Task requirements
Determine how many lines in these records hold "computer". Only the number is wanted.

Source records

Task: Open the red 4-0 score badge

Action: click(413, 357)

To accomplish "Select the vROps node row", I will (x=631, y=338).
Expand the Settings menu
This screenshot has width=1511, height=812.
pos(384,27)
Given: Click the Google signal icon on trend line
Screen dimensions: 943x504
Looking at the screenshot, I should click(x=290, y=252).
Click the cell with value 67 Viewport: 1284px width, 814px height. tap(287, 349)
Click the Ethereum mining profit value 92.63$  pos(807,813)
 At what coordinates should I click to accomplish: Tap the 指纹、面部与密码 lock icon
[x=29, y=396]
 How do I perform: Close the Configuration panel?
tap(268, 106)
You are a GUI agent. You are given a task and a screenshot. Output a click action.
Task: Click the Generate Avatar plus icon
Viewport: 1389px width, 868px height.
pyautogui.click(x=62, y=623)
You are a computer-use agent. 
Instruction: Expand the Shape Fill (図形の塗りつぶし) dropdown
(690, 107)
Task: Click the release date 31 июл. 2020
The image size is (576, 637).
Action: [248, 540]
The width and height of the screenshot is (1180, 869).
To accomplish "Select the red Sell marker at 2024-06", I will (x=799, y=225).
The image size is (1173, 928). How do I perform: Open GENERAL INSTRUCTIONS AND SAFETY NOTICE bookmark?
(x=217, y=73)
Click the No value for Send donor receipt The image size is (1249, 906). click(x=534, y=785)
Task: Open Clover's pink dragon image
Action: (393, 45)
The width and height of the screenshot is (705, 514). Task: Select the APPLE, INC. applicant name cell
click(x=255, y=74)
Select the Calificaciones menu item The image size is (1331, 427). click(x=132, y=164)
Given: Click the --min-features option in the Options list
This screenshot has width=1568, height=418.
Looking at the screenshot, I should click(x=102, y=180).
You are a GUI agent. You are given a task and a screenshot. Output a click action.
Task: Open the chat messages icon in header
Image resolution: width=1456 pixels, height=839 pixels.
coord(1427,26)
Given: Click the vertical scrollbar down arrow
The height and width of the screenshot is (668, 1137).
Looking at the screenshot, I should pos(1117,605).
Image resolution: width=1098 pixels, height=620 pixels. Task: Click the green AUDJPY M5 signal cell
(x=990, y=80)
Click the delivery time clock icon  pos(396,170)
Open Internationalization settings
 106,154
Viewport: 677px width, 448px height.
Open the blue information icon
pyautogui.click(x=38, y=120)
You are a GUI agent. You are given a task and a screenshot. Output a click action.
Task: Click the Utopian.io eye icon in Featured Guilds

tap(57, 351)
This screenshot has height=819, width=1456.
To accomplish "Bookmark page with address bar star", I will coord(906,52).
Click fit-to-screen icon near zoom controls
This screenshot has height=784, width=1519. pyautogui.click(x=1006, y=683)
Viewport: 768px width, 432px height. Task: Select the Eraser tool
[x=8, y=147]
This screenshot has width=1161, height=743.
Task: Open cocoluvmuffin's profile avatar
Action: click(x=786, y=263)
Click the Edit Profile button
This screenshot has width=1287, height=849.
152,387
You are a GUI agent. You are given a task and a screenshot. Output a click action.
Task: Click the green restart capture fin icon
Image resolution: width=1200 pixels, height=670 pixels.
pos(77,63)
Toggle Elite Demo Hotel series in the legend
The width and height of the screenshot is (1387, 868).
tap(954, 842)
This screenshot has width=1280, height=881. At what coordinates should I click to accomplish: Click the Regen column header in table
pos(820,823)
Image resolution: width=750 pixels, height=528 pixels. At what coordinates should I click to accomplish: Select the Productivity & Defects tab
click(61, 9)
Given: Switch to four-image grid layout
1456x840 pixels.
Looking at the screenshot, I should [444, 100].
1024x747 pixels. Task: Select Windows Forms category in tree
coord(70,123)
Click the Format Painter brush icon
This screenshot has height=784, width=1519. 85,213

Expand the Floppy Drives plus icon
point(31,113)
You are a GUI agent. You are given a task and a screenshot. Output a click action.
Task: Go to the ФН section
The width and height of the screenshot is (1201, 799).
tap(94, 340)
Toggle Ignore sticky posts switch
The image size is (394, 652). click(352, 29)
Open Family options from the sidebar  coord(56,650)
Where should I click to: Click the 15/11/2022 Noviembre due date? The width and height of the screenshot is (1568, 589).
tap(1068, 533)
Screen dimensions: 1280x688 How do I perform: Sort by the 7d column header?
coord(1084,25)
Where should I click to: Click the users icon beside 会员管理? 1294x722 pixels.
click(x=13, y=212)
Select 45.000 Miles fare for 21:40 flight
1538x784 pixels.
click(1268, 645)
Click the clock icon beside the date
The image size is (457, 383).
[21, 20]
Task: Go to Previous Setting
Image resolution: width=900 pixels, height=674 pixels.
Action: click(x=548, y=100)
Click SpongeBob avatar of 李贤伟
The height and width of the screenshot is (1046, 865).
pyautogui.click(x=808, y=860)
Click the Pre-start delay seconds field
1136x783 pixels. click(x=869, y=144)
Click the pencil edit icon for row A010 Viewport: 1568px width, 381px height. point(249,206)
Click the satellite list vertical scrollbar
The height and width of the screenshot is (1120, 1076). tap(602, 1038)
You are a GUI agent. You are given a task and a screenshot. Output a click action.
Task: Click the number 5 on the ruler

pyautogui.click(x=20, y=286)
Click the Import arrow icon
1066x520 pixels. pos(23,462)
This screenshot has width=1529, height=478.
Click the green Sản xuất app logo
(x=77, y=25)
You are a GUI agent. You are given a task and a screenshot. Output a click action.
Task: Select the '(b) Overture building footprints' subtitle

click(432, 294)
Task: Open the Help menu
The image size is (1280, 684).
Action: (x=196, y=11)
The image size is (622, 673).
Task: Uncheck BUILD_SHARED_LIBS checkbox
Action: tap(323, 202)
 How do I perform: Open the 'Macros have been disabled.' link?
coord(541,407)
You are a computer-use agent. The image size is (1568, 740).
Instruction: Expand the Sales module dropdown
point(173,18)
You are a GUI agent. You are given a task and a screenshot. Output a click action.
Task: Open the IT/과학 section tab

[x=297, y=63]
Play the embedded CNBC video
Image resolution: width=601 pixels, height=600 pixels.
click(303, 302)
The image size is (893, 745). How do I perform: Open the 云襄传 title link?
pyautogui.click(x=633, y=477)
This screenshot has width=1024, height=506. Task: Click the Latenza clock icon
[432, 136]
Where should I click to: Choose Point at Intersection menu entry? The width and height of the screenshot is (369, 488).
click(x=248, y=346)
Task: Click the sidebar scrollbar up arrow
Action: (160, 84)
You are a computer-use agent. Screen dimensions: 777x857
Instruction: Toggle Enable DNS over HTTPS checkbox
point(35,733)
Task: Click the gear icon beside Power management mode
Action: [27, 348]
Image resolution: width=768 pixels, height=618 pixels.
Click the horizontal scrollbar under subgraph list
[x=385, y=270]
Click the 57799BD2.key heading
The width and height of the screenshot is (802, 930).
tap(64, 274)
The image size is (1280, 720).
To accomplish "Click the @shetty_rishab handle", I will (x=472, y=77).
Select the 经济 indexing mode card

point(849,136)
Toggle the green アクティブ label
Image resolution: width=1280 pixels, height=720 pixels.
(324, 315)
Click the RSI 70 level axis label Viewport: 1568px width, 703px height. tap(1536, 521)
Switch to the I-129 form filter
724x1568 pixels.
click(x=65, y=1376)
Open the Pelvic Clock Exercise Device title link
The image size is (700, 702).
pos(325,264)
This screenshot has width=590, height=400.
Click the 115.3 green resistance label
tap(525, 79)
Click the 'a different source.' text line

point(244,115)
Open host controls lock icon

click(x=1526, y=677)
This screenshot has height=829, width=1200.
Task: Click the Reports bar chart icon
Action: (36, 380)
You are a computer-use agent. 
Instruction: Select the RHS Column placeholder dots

Response to the exercise
4